Das ist die gute Nachricht!

Die schlechte Nachricht:

  • Darmkrebs ist die häufigste Krebsneuerkrankung in Deutschland: Zwischen 65.000 und 70.000 Neuerkrankungen werden jedes Jahr registriert – fast so viele Menschen wie Marburg Einwohner hat! Damit gehört Deutschland zu den Spitzenreitern im internationalen Vergleich.
  • Mit fast 27.000 Todesfällen jährlich ist Darmkrebs bei Männern und Frauen noch immer die zweithäufigste Krebstodesursache in Deutschland.
  • Und: Trotz jährlicher Aufklärungskampagnen ist die Inanspruchnahme der kostenlosen Darmkrebsfrüherkennungsuntersuchung in den letzen vier Jahren um 33 % zurückgegangen. In Hessen, wo jedes Jahr mehr als 5.500 Menschen wegen Darmkrebs behandelt werden müssen, nahm die Zahl der Teilnehmer an der Darmspiegelung ab 55 Jahren sogar um 52 Prozent ab.

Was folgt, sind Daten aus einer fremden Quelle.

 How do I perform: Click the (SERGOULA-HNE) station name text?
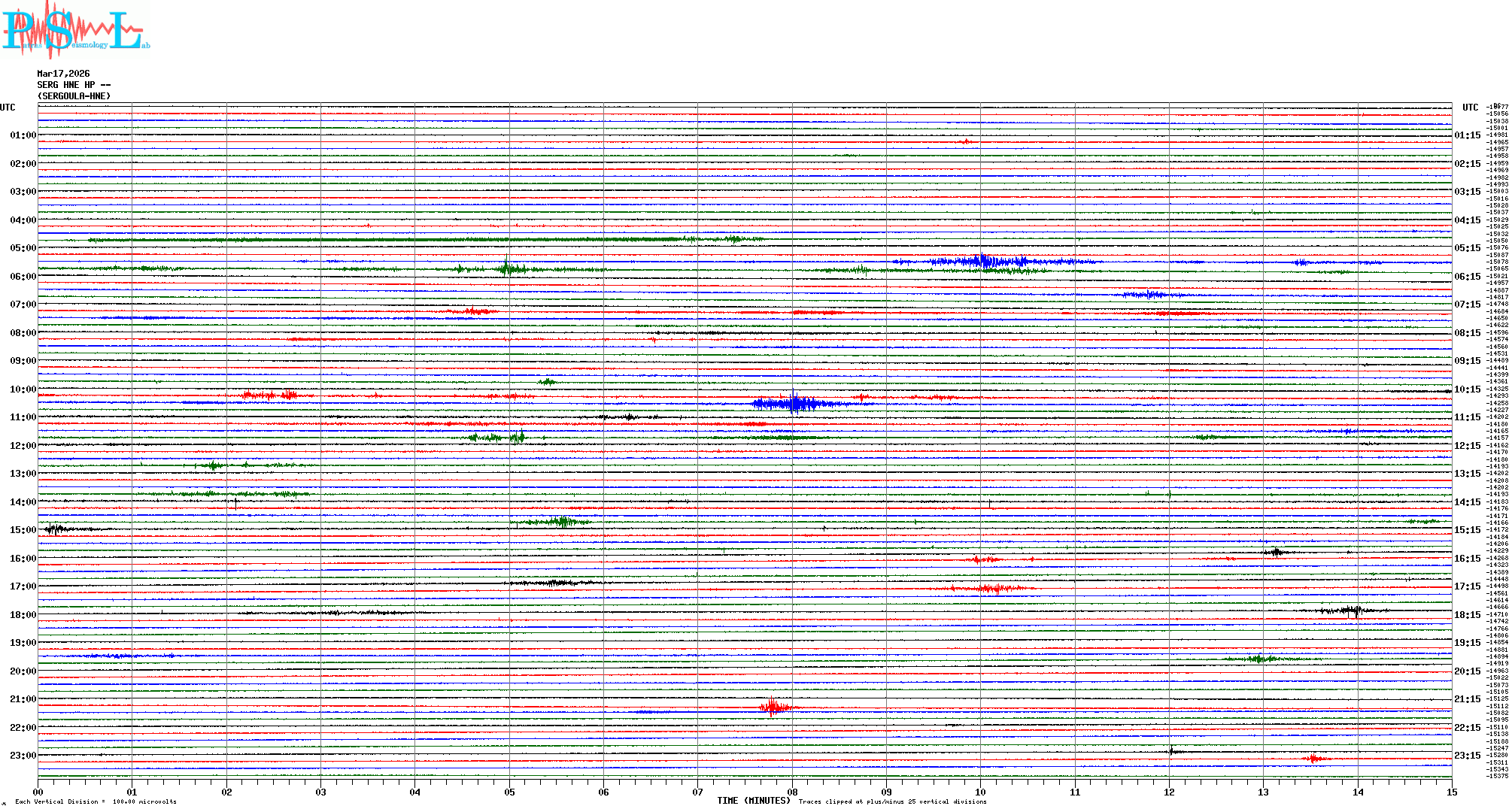click(x=74, y=96)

Lokales Bündnis zur Aufklärung über Vorsorgechancen
Stadtansicht Marburg Foto: DGKDem möchte die neue Initiative „Marburg gegen Darmkrebs“ auf lokaler Ebene mit Aktionen und Aufklärungsarbeit entgegenwirken. Unter dem,  Motto "Jeder! Mensch zählt" möchte sie Mut machen und Menschen motivieren, aktiv Vorsorge zu treffen und die Früherkennungsuntersuchungen wahrzunehmen.

Initiatoren der Aktion „Marburg gegen Darmkrebs“ sind  das Deutsche Grüne Kreuz e. V. und Norgine GmbH, die beide in Marburg ansässig sind und sich gemeinsam zum Ziel gesetzt haben, die Bevölkerung im heimischen Raum über Darmkrebs zu informieren und vor allem über die Chancen der Früherkennungsmaßnahmen wie der Darmspiegelung  aufzuklären.

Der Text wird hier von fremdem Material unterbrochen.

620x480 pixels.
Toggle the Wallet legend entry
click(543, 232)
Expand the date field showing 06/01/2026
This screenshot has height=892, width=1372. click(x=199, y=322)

Viele Unterstützer für „Marburg gegen Darmkrebs“
Unterstützt wird die Initiative „Marburg gegen Darmkrebs“ von zahlreichen lokalen und überregionalen Partnern wie u. a. dem Darmkrebszentrum am Marburger Uni-Klinikum, niedergelassenen Ärzten aus der Stadt Marburg und dem Landkreis Marburg-Biedenkopf, Betriebsärzten, Krankenkassen, Apotheken, heimischen Unternehmen, der Stadt Marburg, dem Fachbereich Gesundheit beim Kreis, der Elisabethkirchengemeinde und heimischen Medien sowie überregionalen Fachinstitutionen wie der Hessischen Krebsgesellschaft, dem Hessischen Sozialministerium oder der Landesärztekammer Hessen. Siehe auch >> Partner

Oberbürgermeister Vaupel ist Schirmherr, Susanne Fröhlich Unterstützerin
Die Schirmherrschaft von „Marburg gegen Darmkrebs“ unter dem Motto „Jeder! Mensch zählt“ hat Oberbürgermeister Egon Vaupel übernommen, als prominente Unterstützerin konnte die bekannte Moderatorin, Journalistin und Buchautorin Susanne Fröhlich gewonnen werden.
 

Erste Aktion: Begehbares Darmmodell kommt im Juli zum Stadtfest nach Marburg

Der Eingang von FASZINATION DARM. Foto: Felix Burda Stitung
Der Eingang von FASZINATION DARM, dem begehbaren Modell der Felix Burda Stiftung. Foto: Felix Burda Stitung

Gemeinsam möchte das lokale Bündnis „Marburg gegen Darmkrebs“ die Bevölkerung in Marburg und Umgebung für Darmkrebs und seine Verhinderung sensibilisieren, interessieren und mit Aktionen und Informationen möglichst viele Menschen animieren, Verantwortung für die eigene Gesundheit zu übernehmen, indem sie Vorsorgemöglichkeiten wahrnehmen.

  • Erste große Aktion des Bündnisses „Marburg gegen Darmkrebs“ ist die Präsentation von Europas größtem begehbaren Darmmodell während des Stadtfestes „3 Tage Marburg“ vom 6. bis 8. Juli 2012 an zentraler Stelle auf dem Vorplatz der Elisabethkirche. Das von der Felix Burda Stiftung entwickelte Modell FASZINATION DARM macht das Organ anschaulich und buchstäblich begreifbar und zeigt u. a. die Entstehung von Darmkrebs in den  verschiedenen Entwicklungsstadien und Vorstufen. Weitere Informationen dazu finden Sie >> hier 
  • Weitere Aktionen, Aufklärungsmaßnahmen wie Vorträge oder Telefonaktionen und die Erstellung von Informationsmaterialien sind in Planung.

Mitstreiter, lokale Akteure und Unterstützter – finanzieller wie ideeller Art – sind immer willkommen! – Damit Darmkrebs-Prävention zum Stadtgespräch wird!

Darmkrebs ist vermeidbar – nutzen Sie Ihre Chance!